「運動をすると、心機能が上がります。すると心経が緩み、足の親指の内側から出て、脚の内側を通り、鼠蹊部を通って、脇の下の少し下のところに達し、そこで折り返して背側斜め下で終わる脾経という経絡が連動して緩みます。脾経が緩むと全ての経絡が連動して緩むので、体力が上がります。この原理を応用したのがインターバルトレーニングです。」

「運動して心機能が上がると、脾経が緩んで、心経を含む全経絡が緩むのですか」と町会長。

「おっしゃる通りです。心機能が上がることによって、経絡の反応でさらに心経が緩んで心機能が上がるので、インターバルトレーニングは効果が高いのです。」

「それで心経が極端に緩んでいる渋野日向子や久保建英が運動をすると内臓の機能が大きく上がると考えたのですね」と町会長。

「まあ、そういう考えも頭をかすめはしましたが、スポーツで陽なのは卓球だけです。卓球をやると体が緩みますが、それ以外のスポーツをすると、体が縮んで老化が少し速まります。経絡的には、ゴルフは腰に問題が生じるという特徴を持ったスポーツなので、ゴルフで体が緩むというのが考えにくかったのです。」

「卓球以外のスポーツをすると体が経絡的に縮むのですか」と町会長。

「おっしゃる通りです。
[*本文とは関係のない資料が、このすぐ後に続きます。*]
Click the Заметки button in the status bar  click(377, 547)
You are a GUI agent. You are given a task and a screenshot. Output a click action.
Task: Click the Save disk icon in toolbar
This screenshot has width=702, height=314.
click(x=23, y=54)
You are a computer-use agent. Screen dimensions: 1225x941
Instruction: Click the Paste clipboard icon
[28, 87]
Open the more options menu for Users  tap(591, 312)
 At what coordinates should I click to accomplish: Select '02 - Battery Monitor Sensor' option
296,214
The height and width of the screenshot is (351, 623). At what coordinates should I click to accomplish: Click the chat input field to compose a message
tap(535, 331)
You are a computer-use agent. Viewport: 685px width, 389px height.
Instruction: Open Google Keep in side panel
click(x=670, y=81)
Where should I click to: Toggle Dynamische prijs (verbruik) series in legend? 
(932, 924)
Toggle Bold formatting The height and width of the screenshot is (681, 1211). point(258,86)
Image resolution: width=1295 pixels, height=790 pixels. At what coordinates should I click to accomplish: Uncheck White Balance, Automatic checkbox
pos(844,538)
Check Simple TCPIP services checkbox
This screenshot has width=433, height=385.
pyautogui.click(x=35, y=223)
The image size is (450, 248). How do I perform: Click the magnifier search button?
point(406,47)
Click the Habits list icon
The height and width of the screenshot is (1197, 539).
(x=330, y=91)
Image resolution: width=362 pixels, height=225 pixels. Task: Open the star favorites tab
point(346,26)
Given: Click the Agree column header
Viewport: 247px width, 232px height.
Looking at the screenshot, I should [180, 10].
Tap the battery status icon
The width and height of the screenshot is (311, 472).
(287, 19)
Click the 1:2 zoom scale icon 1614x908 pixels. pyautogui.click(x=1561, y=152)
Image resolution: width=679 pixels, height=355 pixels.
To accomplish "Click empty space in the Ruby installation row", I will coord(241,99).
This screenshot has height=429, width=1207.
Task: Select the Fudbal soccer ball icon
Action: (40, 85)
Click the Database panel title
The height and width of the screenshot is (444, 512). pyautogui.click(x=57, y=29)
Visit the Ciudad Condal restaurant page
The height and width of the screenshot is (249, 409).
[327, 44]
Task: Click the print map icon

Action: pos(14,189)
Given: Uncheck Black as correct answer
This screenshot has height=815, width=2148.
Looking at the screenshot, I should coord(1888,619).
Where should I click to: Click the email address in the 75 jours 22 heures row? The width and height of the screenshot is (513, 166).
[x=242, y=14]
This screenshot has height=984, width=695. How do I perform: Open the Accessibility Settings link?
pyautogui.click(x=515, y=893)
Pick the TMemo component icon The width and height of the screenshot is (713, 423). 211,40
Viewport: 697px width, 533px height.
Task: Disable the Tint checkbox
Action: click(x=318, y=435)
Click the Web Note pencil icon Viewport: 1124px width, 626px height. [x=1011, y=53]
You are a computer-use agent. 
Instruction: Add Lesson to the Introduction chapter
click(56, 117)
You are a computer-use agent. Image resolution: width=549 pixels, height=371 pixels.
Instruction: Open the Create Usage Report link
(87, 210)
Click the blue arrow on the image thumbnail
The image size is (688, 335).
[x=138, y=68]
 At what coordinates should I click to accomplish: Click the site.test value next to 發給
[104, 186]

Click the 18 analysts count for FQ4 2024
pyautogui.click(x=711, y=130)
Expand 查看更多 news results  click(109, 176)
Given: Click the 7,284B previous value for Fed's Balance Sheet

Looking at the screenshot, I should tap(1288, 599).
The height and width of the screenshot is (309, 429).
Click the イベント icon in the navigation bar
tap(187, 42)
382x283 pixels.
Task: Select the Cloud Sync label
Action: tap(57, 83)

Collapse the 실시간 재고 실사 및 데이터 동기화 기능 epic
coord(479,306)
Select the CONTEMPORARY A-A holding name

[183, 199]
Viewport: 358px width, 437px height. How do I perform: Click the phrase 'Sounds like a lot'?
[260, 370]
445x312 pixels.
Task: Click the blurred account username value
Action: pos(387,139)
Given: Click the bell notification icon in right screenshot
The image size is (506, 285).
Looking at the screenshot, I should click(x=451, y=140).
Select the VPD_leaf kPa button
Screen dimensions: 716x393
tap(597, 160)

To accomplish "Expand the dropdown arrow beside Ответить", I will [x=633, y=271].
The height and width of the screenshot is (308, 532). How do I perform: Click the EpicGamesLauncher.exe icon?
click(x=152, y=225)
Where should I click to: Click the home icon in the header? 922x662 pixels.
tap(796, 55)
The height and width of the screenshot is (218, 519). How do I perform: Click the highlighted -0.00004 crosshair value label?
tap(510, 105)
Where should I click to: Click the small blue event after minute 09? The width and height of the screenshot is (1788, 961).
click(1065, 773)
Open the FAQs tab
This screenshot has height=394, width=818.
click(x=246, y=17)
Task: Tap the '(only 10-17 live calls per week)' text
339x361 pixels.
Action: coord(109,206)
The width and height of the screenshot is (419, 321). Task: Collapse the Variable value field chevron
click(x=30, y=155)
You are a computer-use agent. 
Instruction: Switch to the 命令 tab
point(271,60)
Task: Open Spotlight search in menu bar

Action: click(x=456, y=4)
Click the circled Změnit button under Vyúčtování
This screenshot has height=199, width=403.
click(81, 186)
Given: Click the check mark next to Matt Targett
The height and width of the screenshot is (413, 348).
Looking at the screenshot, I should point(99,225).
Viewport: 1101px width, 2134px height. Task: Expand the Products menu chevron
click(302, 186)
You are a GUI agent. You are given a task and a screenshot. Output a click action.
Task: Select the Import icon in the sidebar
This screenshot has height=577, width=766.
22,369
」

「それではゴルフで体が緩むというのはありえないことになりますね」と町会長。

「そう思っていたのですが、渋野日向子は軟式野球でピッチャーをしていたのです。」



「軟式野球のピッチャーなら運動量が大きいので、肥田式をしたときのよう体が緩むということですか」と町会長。

「おっしゃる通りです。二人はスポーツをすることで、僕が肥田式をしたときより体が緩むのです。渋野日向子が今でも軟式野球をするのは、ゴルフより運動量が大きいので、体が大きく緩むからだと思います。」

「なるほど。渋野日向子の謎が解けて良かったですね。ところで、渡辺さんがやっている卓球では渋野日向子のような経絡的進化をした人はいないのですか」と町会長。